I have a lot of sympathy for Ms. Schultz and her position. I’ve grown up worshiping journalists. (To be an adolescent leftist poseur back in the early ’70′s meant worshiping the New York Times and the Washington Post.) And, as my dad complains, there is a really profound problem in the loss of the check newspapers have traditionally provided with respect to local events.
But there’s no going back. Law is not going to stop the inevitable consequences of the change in technology we’re experiencing. I’m not suggesting we’re in for a wonderful new world. We’re losing a lot, and I share with Ms. Schultz the desire to save it all. But we’re not going to. We’re going to have new things. Here’s one, for example, courtesy of the artist Daniel Nolan (on Twitter @danielnolan). There’s been very little news out of Iran. What’s going on in the streets, if anything, is a matter of intense interest around the world, but newspapers have largely been rendered unable to report on events thanks to the moves of the Iranian regime. But yesterday I received a tweet from Dan that referred me to Andrew Sullivan’s blog that was reporting that instead of appearing in front of his supporters in person Mir-Hossein Mousavi “instead delivered a speech to his supporters via cell phone. The speech was then captured on camera by a demonstrator, uploaded to Facebook, picked up on Twitter, and delivered to you through this blog. And now it’s on YouTube.” As Dan put it on Twitter, “[i]f scoring at home, that’s Mousavi – cell phone – camera – facebook – twitter – blog – youtube. Now that’s an alternative info stream.”

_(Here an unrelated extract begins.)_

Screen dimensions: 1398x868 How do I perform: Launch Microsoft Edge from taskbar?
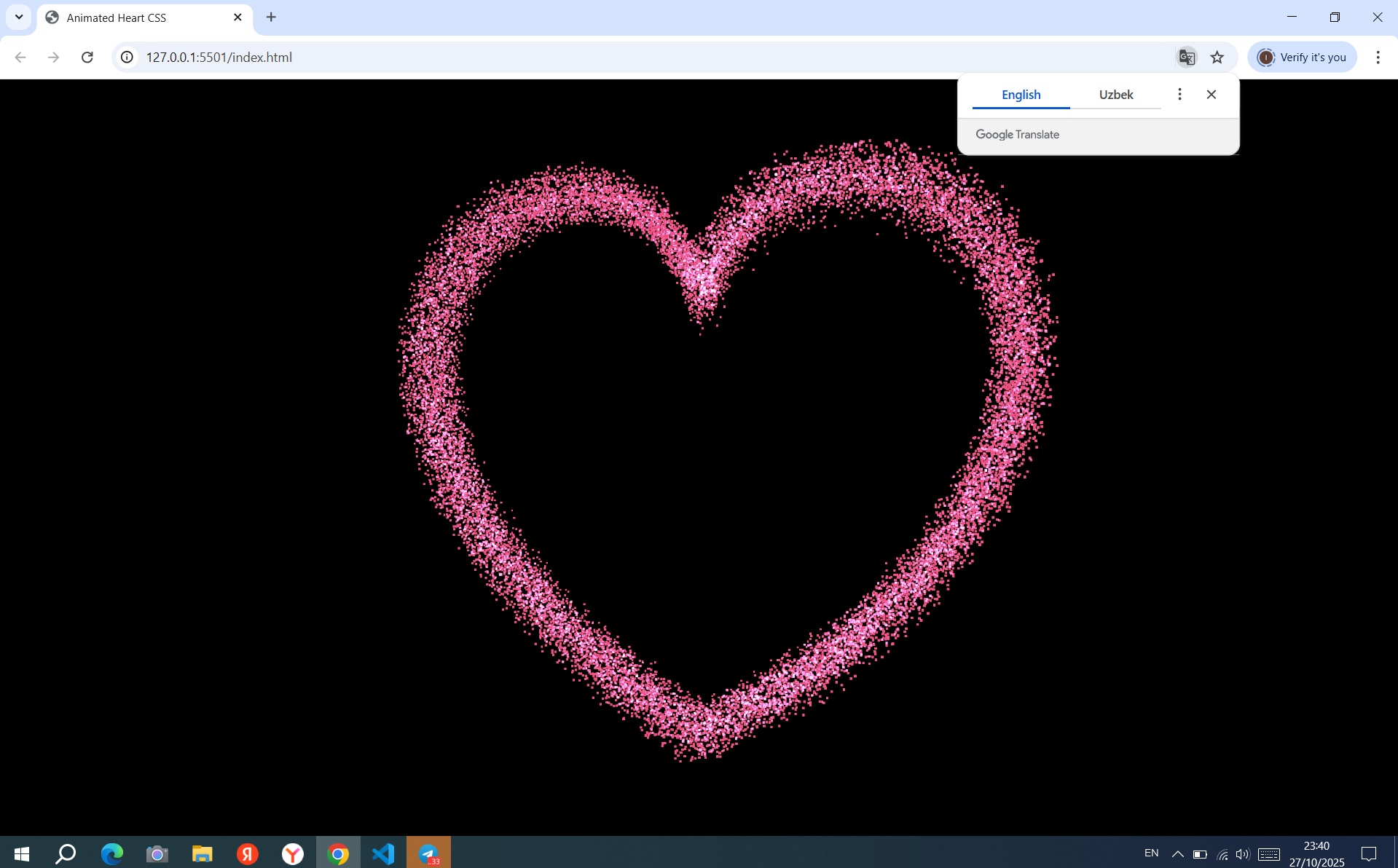coord(111,853)
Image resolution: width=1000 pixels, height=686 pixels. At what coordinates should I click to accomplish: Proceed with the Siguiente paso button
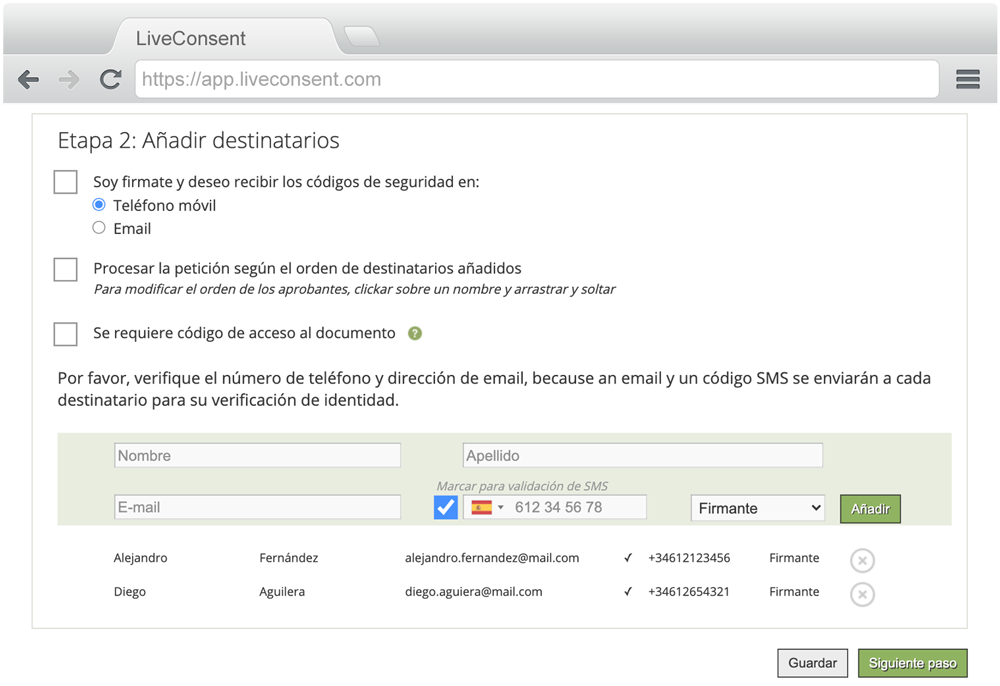pyautogui.click(x=912, y=663)
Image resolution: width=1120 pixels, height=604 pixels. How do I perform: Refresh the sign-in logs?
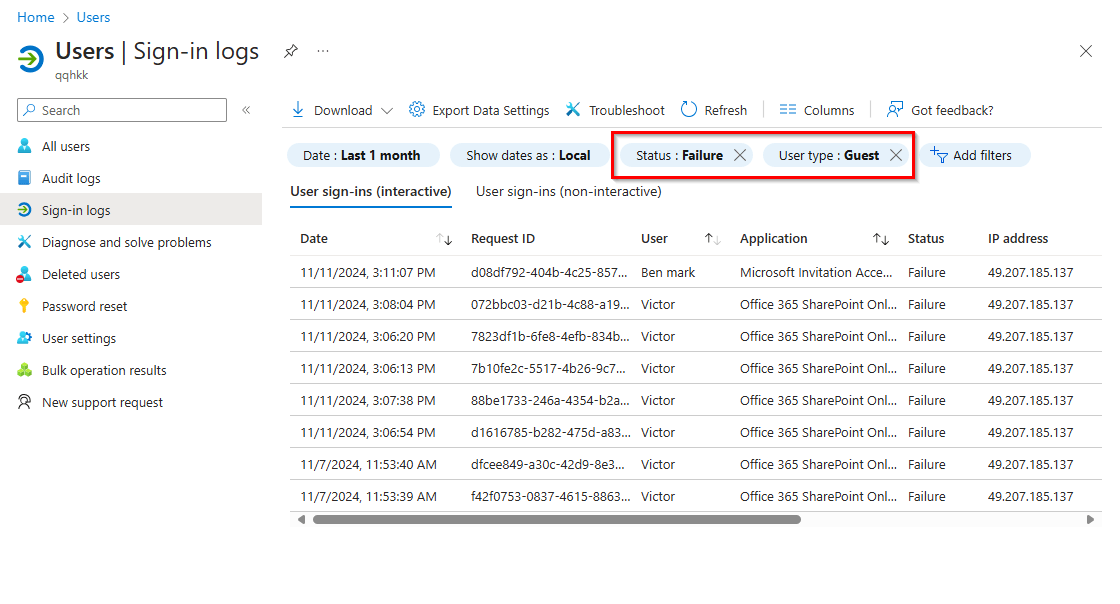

I’m not suggesting that is the equivalent of haveing a foreign corresondent on scene (but there are no western jounralists in Tehran as far as I know), but it’s extraordinary. There have got to be better ways than Ms. Schultz’s ill-conceived proposal to make the transition to what the new technology makes available and what the new technology makes inevitable. The way is not going to be through a rather simple law. When law doesn’t match up with reality, law loses, but worse, so do we. Make intoxitants illegal, and our prisons become jammed with non-violent offenders. Don’t provide legal means to immigrants motivated to get here, and you end up with millions of undocumented residents. Outlaw abortion and you expose the poor to unregulated and unsafe medical procedures. Refuse to adapt the marketing of your product to new technologies, and engage in ineffective litigation that results in blatant injustice. . .
The Associated Press seems bent on waging an unwinnable war.

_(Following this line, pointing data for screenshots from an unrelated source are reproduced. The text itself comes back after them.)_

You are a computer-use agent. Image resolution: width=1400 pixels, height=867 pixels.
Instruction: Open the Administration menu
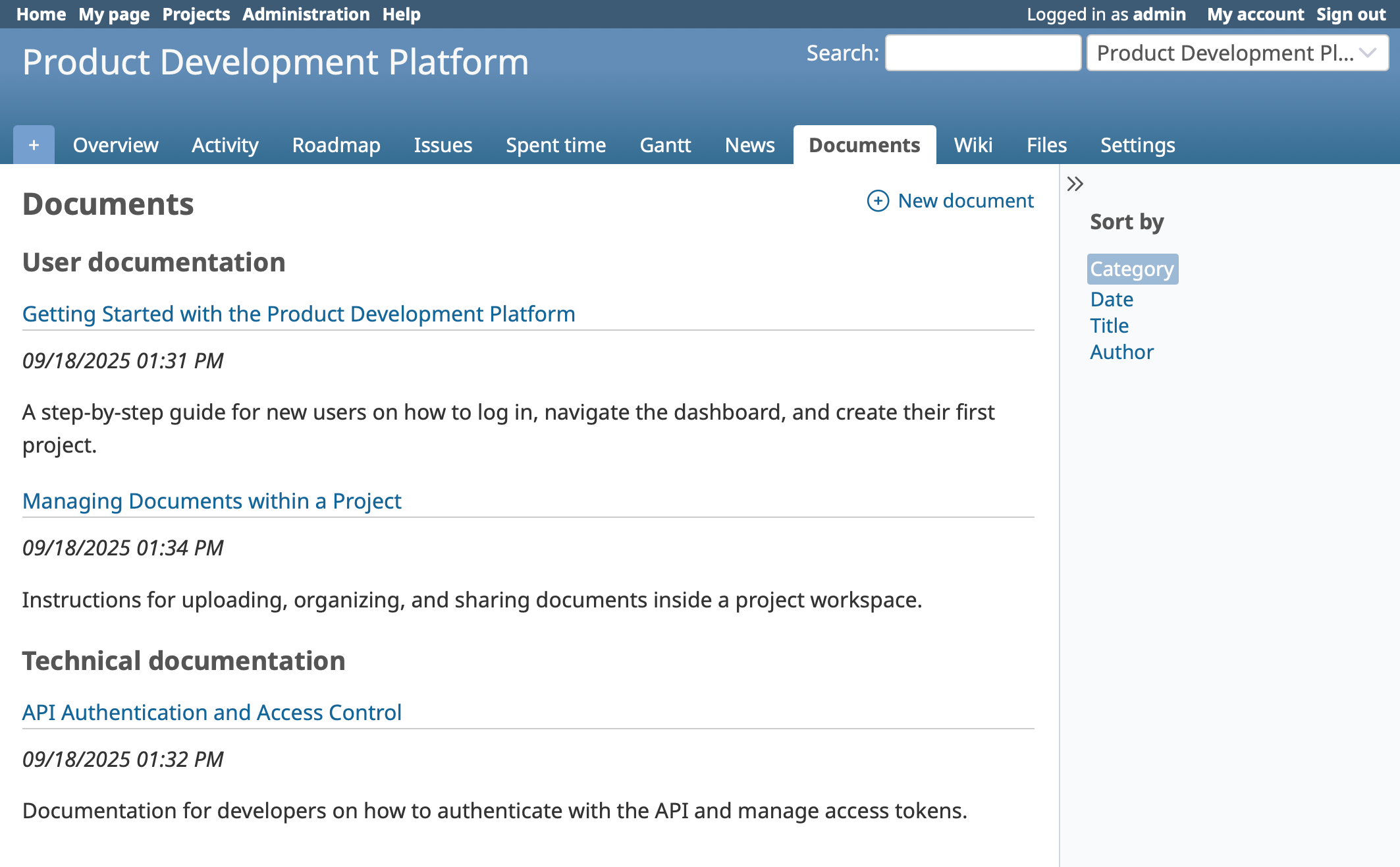pyautogui.click(x=307, y=14)
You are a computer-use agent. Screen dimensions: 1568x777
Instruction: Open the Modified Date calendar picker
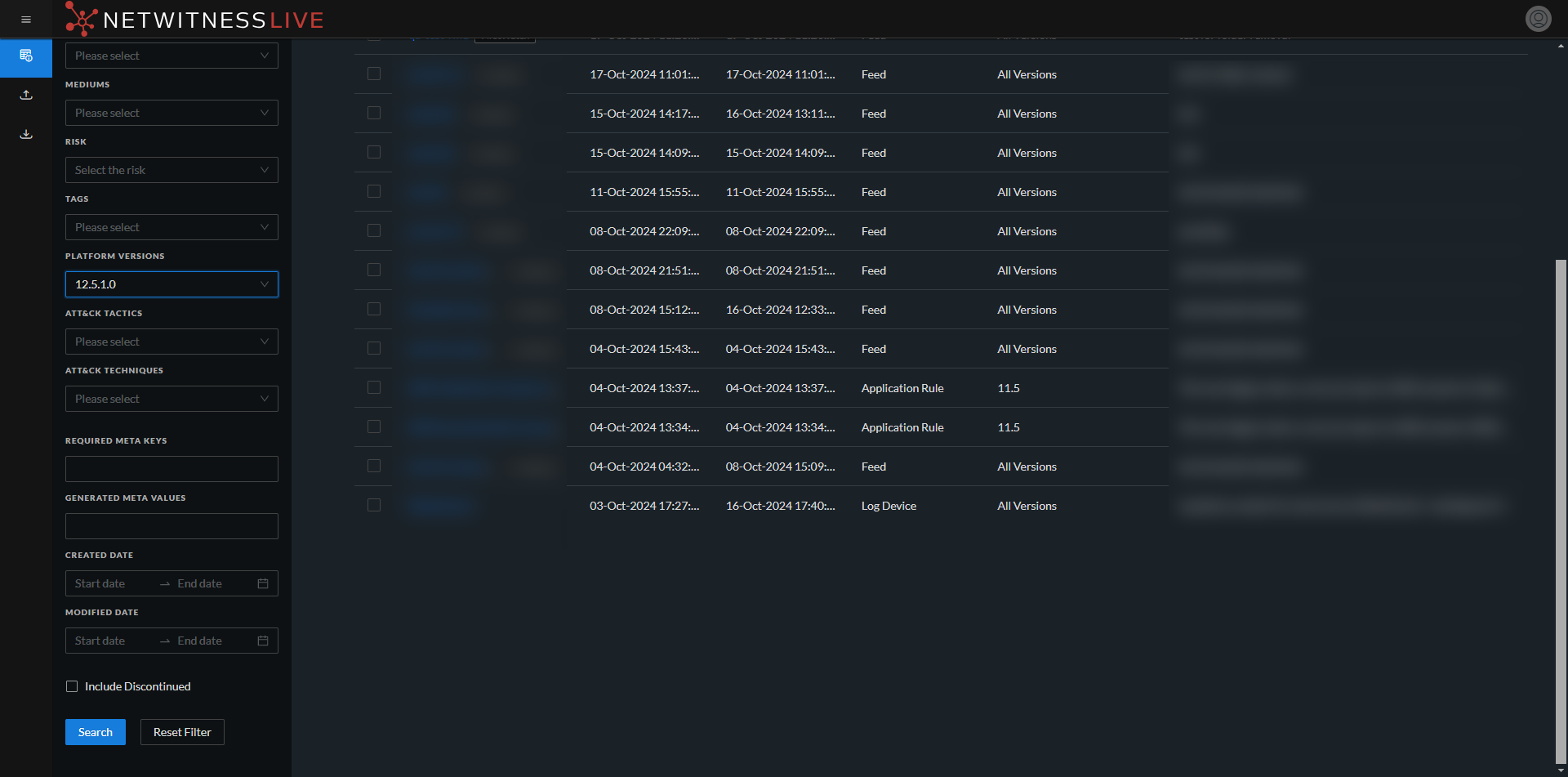(262, 641)
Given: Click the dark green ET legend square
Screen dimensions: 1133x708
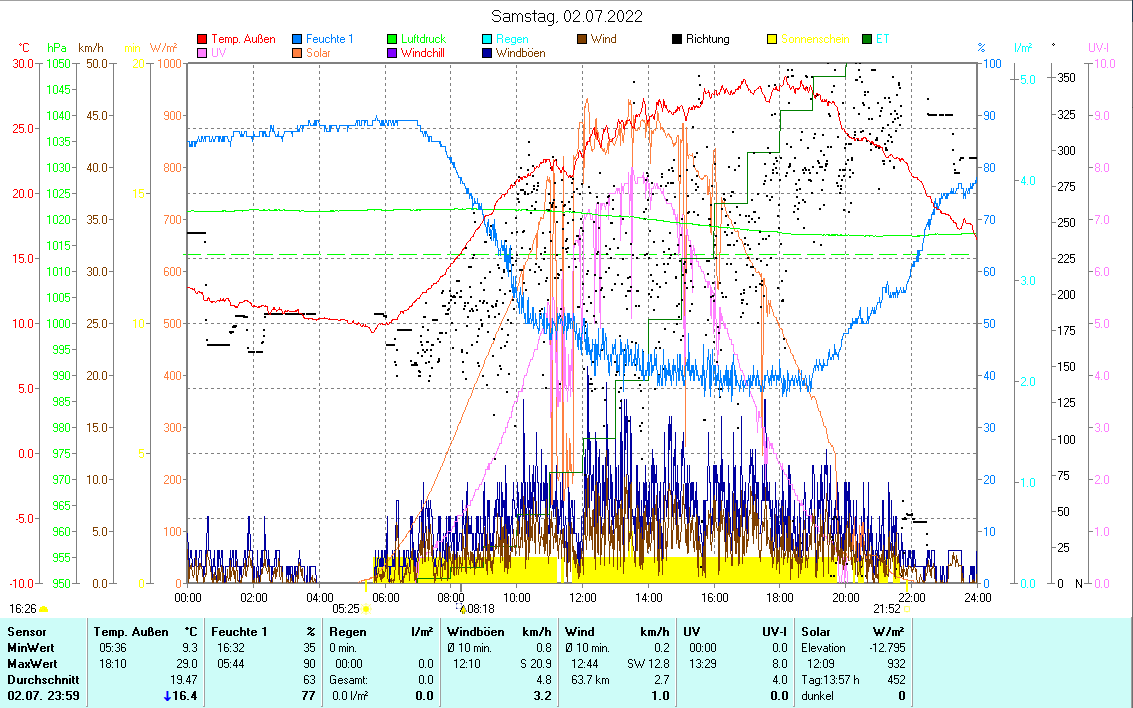Looking at the screenshot, I should click(866, 40).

The Associated Press has made a number of moves in recent times that demonstrate a indefensibly broad reading of the rights of copyright holders to protect their content. Techdirt explains that the AP now threatens to require payment for access to its online content. Not only does it seem the AP has a remarkably narrow reading of the law; it also has a tin ear when it comes to navigating the new world of information. Putting its content behind a pay wall open up the field of wire service reporting to competitors who would not do so if AP’s online content remained free (including CNN, which is apparently eager to do so). Doing so would also be a stupid business move — not only would internet users likely not pay to get AP’s online content (just ask the New York Times).
As Techdirt points out, all of these moves seem to be the result of the AP’s fundamental misunderstanding of what the internet is used for – communal sharing and commenting on the news:
The paywall itself is what takes away much of the value by making it harder for people to do what they want with the news: to spread it, to comment on it, to participate in the story. Until newspaper execs figure this out, they’re only going to keep making things worse.